Exactly as written, set down every entry once more.
___ EXCERPTED RECORDS
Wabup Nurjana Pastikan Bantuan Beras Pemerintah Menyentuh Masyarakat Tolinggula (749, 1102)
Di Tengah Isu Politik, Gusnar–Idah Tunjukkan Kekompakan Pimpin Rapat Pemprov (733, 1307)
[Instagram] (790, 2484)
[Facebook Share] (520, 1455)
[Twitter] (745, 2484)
______
RESPONSE AREA:
Wabup Nurjana Pastikan Bantuan Beras Pemerintah Menyentuh Masyarakat Tolinggula (749, 1102)
Di Tengah Isu Politik, Gusnar–Idah Tunjukkan Kekompakan Pimpin Rapat Pemprov (733, 1307)
[Instagram] (790, 2484)
[Facebook Share] (520, 1455)
[Twitter] (745, 2484)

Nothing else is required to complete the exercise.